0

So, i have this input csv of the form,

id,No.,V,S,D
1,0100000109,623,233,331
2,0200000109,515,413,314
3,0600000109,611,266,662

I need to read the No. Column as it is(i.e., as a character). I know i can use something like this for that:

data <- read.csv("input.csv", colClasses = c("MSISDN" = "character"))

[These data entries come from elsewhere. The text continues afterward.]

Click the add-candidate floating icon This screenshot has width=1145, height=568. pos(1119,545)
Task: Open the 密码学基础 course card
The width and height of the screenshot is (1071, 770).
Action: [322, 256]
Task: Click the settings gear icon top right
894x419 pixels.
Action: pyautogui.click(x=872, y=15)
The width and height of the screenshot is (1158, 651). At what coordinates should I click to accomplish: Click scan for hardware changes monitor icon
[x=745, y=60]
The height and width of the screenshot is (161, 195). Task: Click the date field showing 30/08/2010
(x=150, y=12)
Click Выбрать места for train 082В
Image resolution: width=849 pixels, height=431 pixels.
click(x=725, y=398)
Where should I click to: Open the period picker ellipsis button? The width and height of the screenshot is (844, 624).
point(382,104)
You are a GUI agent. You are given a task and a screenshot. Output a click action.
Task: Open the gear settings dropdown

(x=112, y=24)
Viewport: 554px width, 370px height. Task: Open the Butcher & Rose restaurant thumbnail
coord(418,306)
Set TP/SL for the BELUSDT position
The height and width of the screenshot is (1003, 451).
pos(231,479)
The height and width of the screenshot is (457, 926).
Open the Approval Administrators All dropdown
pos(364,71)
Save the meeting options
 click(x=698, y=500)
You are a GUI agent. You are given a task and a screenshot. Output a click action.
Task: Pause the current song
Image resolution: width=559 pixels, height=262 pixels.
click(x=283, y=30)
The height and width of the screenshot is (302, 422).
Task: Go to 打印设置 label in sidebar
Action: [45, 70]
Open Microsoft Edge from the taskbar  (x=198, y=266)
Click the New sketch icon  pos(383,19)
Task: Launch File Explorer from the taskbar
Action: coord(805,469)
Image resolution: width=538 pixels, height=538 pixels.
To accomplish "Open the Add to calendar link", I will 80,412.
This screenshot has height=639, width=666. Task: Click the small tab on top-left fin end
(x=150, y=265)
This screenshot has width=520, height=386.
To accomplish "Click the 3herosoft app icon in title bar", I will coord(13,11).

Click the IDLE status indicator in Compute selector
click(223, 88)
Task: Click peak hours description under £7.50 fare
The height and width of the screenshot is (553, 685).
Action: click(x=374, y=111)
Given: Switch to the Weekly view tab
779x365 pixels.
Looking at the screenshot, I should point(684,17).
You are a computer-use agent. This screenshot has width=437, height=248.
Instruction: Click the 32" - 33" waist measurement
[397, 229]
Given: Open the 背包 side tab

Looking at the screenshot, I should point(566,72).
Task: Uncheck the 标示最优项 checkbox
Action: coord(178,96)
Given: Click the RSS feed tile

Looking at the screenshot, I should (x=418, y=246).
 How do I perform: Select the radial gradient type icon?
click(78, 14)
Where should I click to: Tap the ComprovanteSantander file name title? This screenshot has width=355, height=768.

I have a code that i'm using to read the csv file in chunks:

chunk_size <- 2
con  <- file("input.csv", open = "r")
data_frame <- read.csv(con,nrows = chunk_size,colClasses = c("MSISDN" =   "character"),quote="",header = TRUE,)
header <- names(data_frame)
print(header)
print(data_frame)
if(nrow(data_frame) == chunk_size) {
repeat {
data_frame <- read.csv(con,nrows = chunk_size, header = FALSE, quote="")
names(data_frame)<-c(header)
print(header)
print(data_frame)
if(nrow(data_frame) < chunk_size) {
  break
}
}
}

close(con)

But, here what the issue i'm facing is that, the first chunk will only read the No. Column as a character, the rest of the chunks will not.

How can i resolve this?

PS: the original input file has about 150+ columns and about 20 Million rows.

Raymond
  • 103
  • 7

2 Answers2

0

You need to give the column type colClasses in the read.csv() inside the repeat procedure. You no longer have the header so you need to define an unnamed vector to specify the colClasses. Let's say the size of colClasses is 150.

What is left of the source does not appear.